The number of bars the Jade claims is also deceptive. They claim around 12 bars however, 3 of the on deck bars were almost always closed, the art bar did not seem to exist and Mixers,The beer and Whiskey bar and the Champagne bar are effectively the same small area. that means the real number of bars comes in around 6. Of these 5 seemed to have a performer on almost constantly which left 1 quiet bar - open only in the evenings.
As we had relatively bad weather on the trip and were not enamored of the food we quickly got fed up with the same old bars and the constant noise as people played bingo, did quizzes or listed to some rather bad singers. As you can imagine we spent a lot of time in our stateroom watching TV!
The ports of call were all interesting. Rome was fun and easy to do yourself (a €9 train fare and €16 for the tourist bus) rather than pay over $120 to NCL for their option. We never made it to Athens as we hit a storm and were too late to get into port. Izmir in Turkey was great and the NCL tour of Ephesus was good value at $59.
Next stop was an overnight in Alexandria. we really wanted to see the Sound and Light show at the Pyramids in Cairo but thought the $500 per person price for an overnight trip with NCL was too much. So we did it ourselves. Egypt on your own was daunting but we managed the train journey, the pyramids,the museum, the sound and light show and the obligatory papyrus factory without incident. We were in a good hotel overnight (The Intercontinental Giza Pyramids Park) and it cost us approx $300 for both of us (a $700 saving!).
After Egypt the ship took on a darker Orwellian quality. They had been anally retentive about norvo virus since boarding, warning us to not shake hands, wash frequently and disinfecting our hands every chance they got, but after Egypt this was ratcheted up a notch. Now we could not even use tongs at the buffet or handle a ketchup bottle! Everything was served to us - so if the lines were not long enough before or your food not cold enough (I rarely managed to get a hot meal from the buffet) now it would be. This fuss went on all the way home. You could not even get yourself a cup of coffee!!!!
Next stop was Malta. It was lovely. Again we did it ourselves as the ship docks right in Valetta. The sun shone, the shops were open and I was allowed to act like an adult and squeeze my own ketchup. Marvellous!
On a positive note the entertainment on board was great and the singers in the main showroom (the Stardust theatre) excellent. They also had a comedy team (part of second city) who although not the best I have seen, worked really hard and had the occasional funny sketch.
The spa was lovely but at $20 a day just to use the sauna and steam - very expensive. There was a small steam room in the mens locker room for the gym, but it was unpleasant and not used.

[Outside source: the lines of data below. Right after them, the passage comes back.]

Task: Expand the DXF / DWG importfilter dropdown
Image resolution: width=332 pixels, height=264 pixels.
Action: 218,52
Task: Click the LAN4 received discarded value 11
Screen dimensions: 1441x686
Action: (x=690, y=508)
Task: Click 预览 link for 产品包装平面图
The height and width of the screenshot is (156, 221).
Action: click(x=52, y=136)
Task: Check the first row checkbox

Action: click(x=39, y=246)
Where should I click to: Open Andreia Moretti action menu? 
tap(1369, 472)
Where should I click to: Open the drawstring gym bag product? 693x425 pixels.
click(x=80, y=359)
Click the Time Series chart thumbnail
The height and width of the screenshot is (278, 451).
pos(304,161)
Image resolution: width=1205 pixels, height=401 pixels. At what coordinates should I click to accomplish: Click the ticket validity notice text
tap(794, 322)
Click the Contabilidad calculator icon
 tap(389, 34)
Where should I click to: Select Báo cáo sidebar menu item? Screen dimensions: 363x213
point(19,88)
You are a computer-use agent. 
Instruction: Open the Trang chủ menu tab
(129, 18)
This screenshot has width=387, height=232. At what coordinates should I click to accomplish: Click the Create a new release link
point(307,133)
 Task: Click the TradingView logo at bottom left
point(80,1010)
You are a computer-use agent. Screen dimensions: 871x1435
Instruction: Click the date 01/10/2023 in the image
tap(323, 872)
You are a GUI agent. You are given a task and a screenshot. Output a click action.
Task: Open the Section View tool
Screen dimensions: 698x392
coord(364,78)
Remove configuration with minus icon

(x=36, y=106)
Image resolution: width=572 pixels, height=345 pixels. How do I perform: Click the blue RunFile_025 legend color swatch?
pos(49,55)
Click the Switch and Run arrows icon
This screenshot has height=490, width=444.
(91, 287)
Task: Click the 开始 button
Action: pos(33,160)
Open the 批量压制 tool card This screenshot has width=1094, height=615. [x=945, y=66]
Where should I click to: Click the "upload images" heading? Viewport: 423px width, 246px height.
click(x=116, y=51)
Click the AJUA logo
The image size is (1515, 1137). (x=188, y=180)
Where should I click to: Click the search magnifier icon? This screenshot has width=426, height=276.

The best views on the ship were reserved for those in suites or for people that paid for the spa. The plebs (ie: the rest of us that had just paid for the "basic" package had to make do with side views).
Overall I would say that the "Beautiful" Norwegian Jade (it was only ever referred to by crew this way) is great if you decide to pay extra for everything. If you hoped to just have a few extras (booze, the odd meal etc) then think again and go for a cruise line that treats you as a guest rather than a potentially bottomless pit of money that they intend to dredge until it is dry.